Scan the entries below. Report each line where the string "empty" occurs.

..........

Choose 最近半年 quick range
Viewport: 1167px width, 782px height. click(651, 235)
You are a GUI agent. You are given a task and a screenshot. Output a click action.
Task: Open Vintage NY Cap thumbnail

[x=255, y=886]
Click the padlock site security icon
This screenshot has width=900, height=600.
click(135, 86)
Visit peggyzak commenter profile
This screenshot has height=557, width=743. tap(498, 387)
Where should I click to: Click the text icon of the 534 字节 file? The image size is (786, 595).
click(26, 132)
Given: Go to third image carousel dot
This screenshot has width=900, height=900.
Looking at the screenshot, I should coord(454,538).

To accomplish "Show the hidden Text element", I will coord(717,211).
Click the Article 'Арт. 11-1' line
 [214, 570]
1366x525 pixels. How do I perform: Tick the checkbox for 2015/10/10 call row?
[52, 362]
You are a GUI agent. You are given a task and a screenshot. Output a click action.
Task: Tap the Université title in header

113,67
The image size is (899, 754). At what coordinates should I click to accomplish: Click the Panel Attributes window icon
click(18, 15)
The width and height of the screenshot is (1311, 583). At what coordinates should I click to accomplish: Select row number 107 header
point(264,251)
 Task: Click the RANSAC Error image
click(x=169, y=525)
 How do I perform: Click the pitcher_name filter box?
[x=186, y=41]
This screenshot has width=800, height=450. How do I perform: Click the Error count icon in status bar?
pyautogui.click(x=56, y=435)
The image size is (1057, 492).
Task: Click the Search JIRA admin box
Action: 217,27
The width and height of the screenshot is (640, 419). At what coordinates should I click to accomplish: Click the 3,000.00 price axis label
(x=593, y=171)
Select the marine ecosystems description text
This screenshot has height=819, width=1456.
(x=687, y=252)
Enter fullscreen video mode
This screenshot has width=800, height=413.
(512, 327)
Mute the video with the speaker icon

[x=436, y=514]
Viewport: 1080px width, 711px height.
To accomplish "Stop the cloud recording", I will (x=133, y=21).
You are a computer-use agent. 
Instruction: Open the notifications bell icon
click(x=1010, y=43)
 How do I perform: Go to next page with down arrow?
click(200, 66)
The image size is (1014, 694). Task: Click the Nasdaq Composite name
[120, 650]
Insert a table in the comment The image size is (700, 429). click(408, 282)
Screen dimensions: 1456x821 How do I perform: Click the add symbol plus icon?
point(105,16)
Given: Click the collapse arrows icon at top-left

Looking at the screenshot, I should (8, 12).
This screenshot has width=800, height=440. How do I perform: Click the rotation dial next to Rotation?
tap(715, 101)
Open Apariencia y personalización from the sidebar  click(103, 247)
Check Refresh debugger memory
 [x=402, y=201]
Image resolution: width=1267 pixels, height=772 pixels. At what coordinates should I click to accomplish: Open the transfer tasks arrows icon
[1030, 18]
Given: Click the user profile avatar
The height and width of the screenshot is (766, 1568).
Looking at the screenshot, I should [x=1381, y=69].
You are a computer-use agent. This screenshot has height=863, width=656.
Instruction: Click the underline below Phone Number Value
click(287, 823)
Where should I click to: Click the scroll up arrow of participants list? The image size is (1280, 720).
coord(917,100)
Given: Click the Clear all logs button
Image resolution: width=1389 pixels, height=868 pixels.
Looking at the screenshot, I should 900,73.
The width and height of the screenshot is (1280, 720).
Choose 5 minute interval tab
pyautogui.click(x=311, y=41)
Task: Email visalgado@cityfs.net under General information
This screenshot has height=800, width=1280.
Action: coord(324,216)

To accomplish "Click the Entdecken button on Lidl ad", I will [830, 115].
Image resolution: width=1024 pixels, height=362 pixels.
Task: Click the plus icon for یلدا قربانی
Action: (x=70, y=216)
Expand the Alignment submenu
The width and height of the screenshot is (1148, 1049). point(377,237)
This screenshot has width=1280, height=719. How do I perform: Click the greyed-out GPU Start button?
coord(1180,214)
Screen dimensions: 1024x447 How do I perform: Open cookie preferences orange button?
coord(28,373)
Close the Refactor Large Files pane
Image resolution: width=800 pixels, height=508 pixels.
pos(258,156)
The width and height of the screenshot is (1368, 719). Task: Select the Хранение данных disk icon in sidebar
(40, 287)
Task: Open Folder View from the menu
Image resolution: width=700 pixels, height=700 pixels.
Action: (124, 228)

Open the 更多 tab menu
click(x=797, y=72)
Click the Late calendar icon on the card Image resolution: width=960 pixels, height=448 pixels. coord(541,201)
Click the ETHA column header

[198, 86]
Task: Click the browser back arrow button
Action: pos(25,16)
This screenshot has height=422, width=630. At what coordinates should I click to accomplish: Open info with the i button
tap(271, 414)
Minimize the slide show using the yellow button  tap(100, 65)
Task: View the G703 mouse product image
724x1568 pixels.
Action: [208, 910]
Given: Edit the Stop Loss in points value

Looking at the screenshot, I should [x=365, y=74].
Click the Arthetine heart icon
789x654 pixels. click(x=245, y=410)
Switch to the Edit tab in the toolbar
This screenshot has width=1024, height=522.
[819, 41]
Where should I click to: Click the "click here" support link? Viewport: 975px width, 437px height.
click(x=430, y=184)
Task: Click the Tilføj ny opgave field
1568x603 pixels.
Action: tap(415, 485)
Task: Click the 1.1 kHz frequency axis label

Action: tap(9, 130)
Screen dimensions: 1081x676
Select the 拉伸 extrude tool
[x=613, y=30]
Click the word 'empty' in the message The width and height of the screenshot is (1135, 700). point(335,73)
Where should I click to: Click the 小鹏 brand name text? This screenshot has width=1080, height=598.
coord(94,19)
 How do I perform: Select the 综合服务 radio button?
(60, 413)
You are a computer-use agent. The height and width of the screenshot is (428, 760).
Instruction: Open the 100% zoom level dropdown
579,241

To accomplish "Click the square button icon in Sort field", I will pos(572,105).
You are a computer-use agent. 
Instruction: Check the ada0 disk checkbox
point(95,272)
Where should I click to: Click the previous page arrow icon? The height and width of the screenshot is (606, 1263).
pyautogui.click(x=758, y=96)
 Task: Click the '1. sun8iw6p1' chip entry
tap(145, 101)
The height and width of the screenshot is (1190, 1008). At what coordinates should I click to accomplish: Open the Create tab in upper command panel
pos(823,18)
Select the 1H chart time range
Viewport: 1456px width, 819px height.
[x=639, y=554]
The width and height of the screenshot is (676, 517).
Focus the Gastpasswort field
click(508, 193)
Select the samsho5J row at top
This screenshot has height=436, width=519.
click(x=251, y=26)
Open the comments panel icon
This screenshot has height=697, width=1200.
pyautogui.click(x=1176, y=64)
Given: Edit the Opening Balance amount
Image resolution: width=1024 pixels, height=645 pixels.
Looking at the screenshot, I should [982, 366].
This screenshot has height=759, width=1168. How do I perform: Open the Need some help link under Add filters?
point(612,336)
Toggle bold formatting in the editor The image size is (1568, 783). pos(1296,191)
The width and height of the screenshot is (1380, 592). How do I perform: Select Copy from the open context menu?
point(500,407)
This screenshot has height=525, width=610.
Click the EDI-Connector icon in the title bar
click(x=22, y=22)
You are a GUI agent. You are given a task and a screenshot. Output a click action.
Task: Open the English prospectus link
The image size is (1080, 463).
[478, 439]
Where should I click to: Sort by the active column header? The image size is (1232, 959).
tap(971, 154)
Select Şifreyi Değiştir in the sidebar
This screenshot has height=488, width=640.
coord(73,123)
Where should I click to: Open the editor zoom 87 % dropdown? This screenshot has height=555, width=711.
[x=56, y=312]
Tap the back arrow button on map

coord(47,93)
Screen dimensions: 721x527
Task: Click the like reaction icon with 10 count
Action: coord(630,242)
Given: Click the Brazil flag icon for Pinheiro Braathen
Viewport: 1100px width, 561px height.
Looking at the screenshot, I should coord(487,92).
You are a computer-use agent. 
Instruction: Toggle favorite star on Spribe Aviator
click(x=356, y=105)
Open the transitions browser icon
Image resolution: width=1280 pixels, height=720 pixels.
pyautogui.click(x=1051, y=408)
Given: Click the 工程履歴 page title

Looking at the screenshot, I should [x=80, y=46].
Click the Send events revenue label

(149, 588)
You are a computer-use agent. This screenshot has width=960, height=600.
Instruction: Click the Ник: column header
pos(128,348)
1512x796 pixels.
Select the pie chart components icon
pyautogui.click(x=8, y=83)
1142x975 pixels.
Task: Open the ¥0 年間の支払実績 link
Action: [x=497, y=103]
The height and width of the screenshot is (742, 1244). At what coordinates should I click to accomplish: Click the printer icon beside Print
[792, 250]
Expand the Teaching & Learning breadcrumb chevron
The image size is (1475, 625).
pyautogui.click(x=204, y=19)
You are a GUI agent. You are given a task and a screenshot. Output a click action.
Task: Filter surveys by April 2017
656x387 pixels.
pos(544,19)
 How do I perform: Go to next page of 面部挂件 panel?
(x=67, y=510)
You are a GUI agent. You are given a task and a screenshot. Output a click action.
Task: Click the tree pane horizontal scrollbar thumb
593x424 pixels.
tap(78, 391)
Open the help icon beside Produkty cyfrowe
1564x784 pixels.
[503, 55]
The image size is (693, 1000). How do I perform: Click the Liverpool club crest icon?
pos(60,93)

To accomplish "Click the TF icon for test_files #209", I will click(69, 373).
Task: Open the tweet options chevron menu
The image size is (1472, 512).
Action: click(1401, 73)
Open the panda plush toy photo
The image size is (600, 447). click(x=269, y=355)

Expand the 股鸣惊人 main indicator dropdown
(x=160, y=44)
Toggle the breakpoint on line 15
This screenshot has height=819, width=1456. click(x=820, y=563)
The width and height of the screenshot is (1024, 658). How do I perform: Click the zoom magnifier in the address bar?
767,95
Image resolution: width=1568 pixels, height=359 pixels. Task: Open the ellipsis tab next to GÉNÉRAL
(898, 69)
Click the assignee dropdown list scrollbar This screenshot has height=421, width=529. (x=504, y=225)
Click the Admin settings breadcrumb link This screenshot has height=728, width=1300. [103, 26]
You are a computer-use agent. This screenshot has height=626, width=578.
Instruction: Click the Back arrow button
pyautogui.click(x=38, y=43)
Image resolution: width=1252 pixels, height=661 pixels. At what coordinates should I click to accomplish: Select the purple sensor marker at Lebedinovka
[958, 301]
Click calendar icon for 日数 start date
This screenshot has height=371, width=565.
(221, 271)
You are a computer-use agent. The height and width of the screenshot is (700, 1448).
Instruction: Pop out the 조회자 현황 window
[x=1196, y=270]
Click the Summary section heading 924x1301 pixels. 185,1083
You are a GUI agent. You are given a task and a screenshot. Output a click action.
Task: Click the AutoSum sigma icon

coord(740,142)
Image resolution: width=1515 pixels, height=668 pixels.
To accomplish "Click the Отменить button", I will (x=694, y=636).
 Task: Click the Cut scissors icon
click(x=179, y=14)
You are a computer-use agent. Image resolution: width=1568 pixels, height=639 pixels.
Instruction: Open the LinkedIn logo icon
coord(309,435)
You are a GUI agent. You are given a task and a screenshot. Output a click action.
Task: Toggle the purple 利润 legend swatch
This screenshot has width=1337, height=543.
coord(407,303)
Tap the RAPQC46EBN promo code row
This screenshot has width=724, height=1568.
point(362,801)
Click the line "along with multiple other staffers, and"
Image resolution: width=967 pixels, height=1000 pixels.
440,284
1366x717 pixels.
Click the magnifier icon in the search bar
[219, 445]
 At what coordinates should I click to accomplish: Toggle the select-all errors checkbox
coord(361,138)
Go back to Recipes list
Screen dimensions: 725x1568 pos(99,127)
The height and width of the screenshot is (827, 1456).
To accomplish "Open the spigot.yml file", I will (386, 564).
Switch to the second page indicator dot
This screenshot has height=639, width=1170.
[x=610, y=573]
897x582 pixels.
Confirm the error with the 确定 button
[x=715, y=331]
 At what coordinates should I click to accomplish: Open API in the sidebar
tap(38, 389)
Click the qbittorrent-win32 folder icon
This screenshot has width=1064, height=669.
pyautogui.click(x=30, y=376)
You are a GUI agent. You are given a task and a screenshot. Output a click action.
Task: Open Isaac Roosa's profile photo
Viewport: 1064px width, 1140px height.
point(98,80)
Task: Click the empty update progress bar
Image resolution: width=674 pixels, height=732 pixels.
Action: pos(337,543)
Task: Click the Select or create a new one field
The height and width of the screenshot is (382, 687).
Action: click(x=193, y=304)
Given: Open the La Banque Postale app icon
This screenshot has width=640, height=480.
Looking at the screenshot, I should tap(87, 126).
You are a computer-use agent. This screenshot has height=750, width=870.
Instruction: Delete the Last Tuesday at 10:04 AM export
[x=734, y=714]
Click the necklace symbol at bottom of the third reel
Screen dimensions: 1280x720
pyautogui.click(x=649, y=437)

..........

Reply -
Click the word 'empty' in the message The width and height of the screenshot is (1135, 700). point(335,73)
Task: Click the empty update progress bar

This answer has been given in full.